TANTANGAN A — Sebutkan semua singkatan yang muncul dalam tanda kurung pada teks tentang konflik pembangunan bandara di Kulon Progo, beserta kepanjangan masing-masing sesuai teks tersebut.
TANTANGAN B — Tuliskan lanjutan teks tentang konflik pembangunan bandara di Kulon Progo, dimulai setelah kalimat terakhir yang tercantum.

DOKUMEN SUMBER —
- - - - -

Tulisan ini akan menelisik konflik mega proyek pembangunan bandara New Yogyakarta International Airport (NYIA) di Kabupaten Kulon Progo, yang dari hari ke hari semakin eksalatif. Resistensi politik rakyat, khususnya rakyat yang tergabung dalam wahana Tri Tunggal (WTT) Paguyuban Petani Lahan Pantai (PPLP), tak bias dihindarkan lagi. Tanpa takaran dialog memadai, kerasnya kebijakan yang bersikukuh merealisasikan proyek, semakin menyulut resistensi politik rakyat. Resistensi rakyat pun bermanifestasi menjadi konflik terbuka hingga berujung kekerasan. Malang tak dapat ditolak, konflik kekerasan pun menjadi penanda proses demokratisasi, dimana rakyat mengambil posisi tawar yang tegas terhadap dominasi para elit penguasa dan pengusaha berikut aktor-aktornya di tingkat basis.

- - - - -

[Catatan penunjukan untuk teks dan elemen]
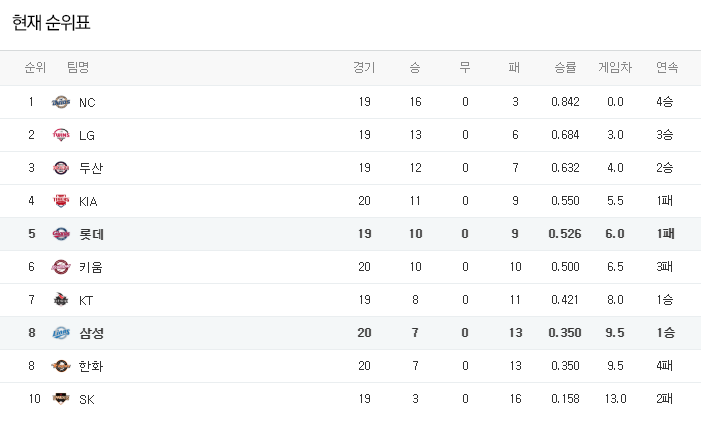Click the 현재 순위표 heading
Image resolution: width=701 pixels, height=428 pixels.
(51, 22)
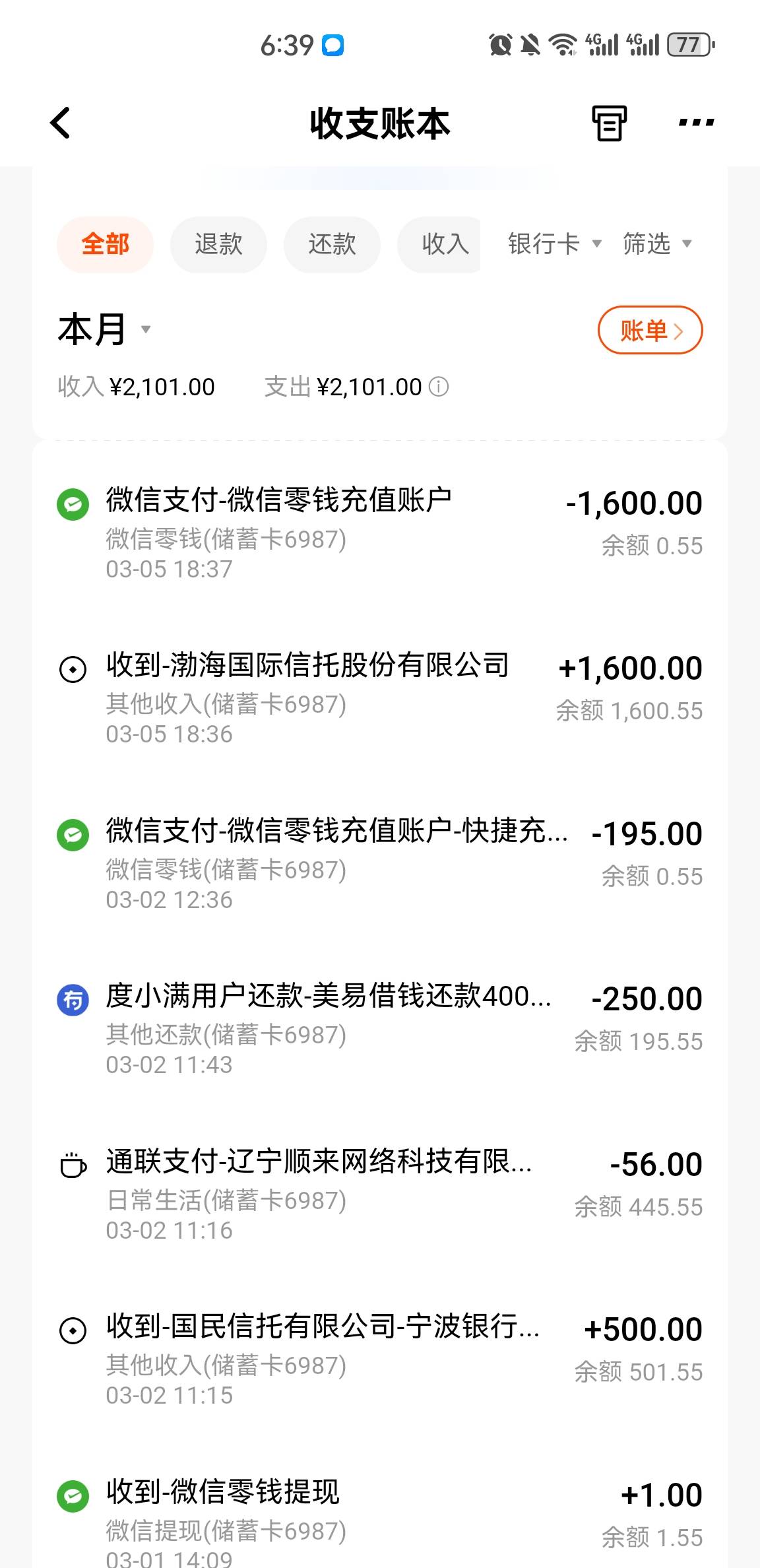This screenshot has height=1568, width=760.
Task: Tap the coffee cup icon for 通联支付
Action: pyautogui.click(x=73, y=1165)
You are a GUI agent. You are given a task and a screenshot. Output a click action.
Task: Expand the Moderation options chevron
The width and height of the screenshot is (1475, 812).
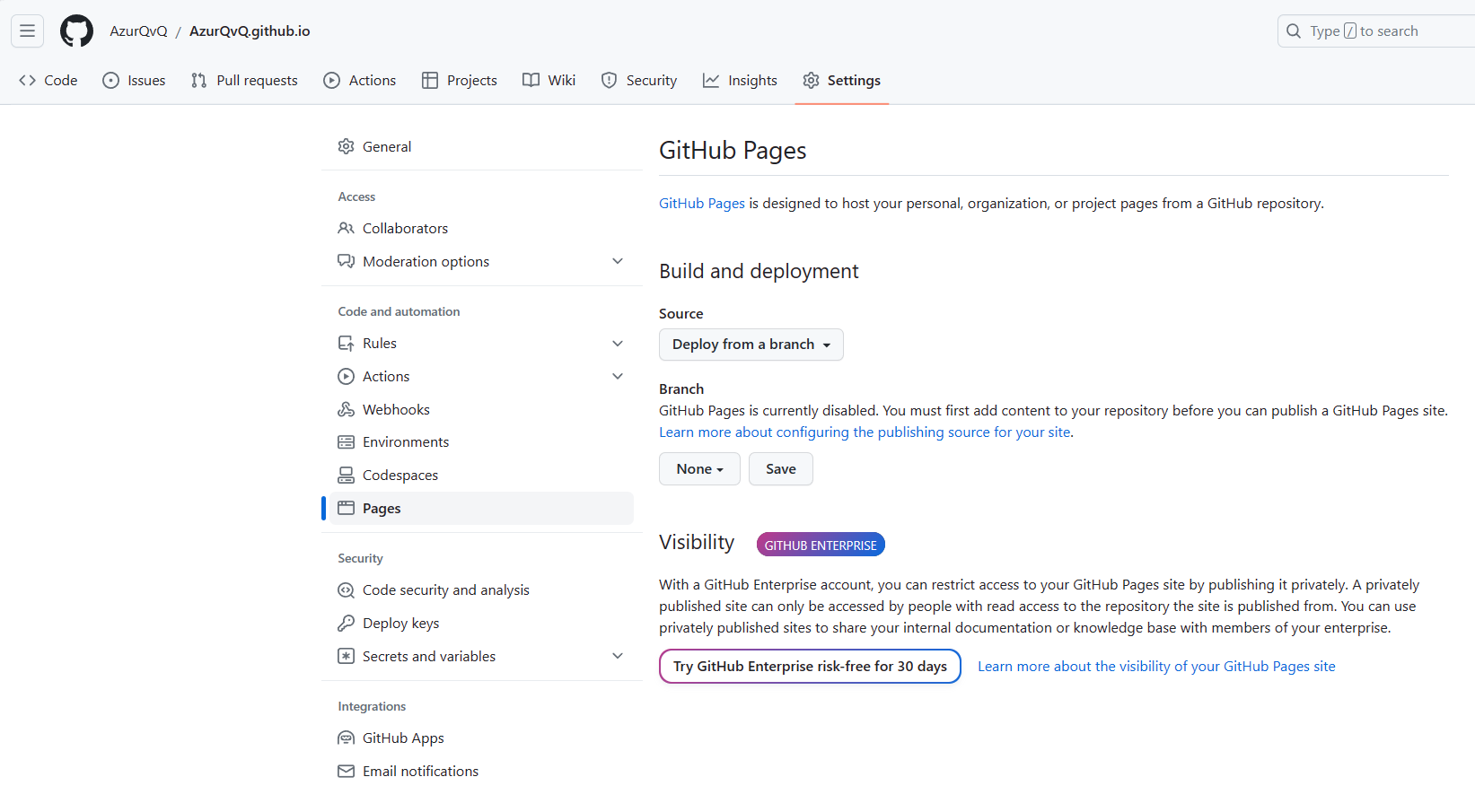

- - - - -

HASIL TUGAS A —
NYIA: New Yogyakarta International Airport
WTT: wahana Tri Tunggal
PPLP: Paguyuban Petani Lahan Pantai

HASIL TUGAS B —
Tulisan ini berupaya memetakan konflik yang telah berlangsung sekitar lima tahun belakangan, upaya pemerintah yang setengah hati dalam penyelesaian konflik dan justru semakin membuat isu ini semakin ekskalatif. Dengan mengacu pada pemetaan konflik Paul Wehr[2], bagian pertama tulisan akan mengilustrasikan konteks situasi yang melatarbelakangi konflik. Berbagai pihak yang terlibat (baik yang langsung dan tidak langsung, serta yang terkait upaya perdamaian) dan isu-isu atau persoalan utama sebagai obyek konflik pun turut terpapar di bagian ini. Pada bagian kedua, secara historis tulisan akan mengetengahkan eskalasi konflik itu sampai situasi terkini. Pada bagian ketiga, tulisan akan memapar berbagai peluang bagi resolusi konflik. Pada bagian keempat, tulisan akan mengakhiri uraian dengen memberikan beberapa catatan kritis, tanpa mengabaikan pembacaan atas peristiwa termutakhir seputar peta politik paska terpilihnya bupati baru di Kabupaten Kulon Progo. selain ditempuh melalui kajian pustaka dan penelusuran pemberitan dari sejumlah media massa, tulisan juga dilengkapi dengan hasil wawancara penulis dengan sejumlah narasumber yang terkait dalam konflik pembangunan Bandara di Kulon Progo.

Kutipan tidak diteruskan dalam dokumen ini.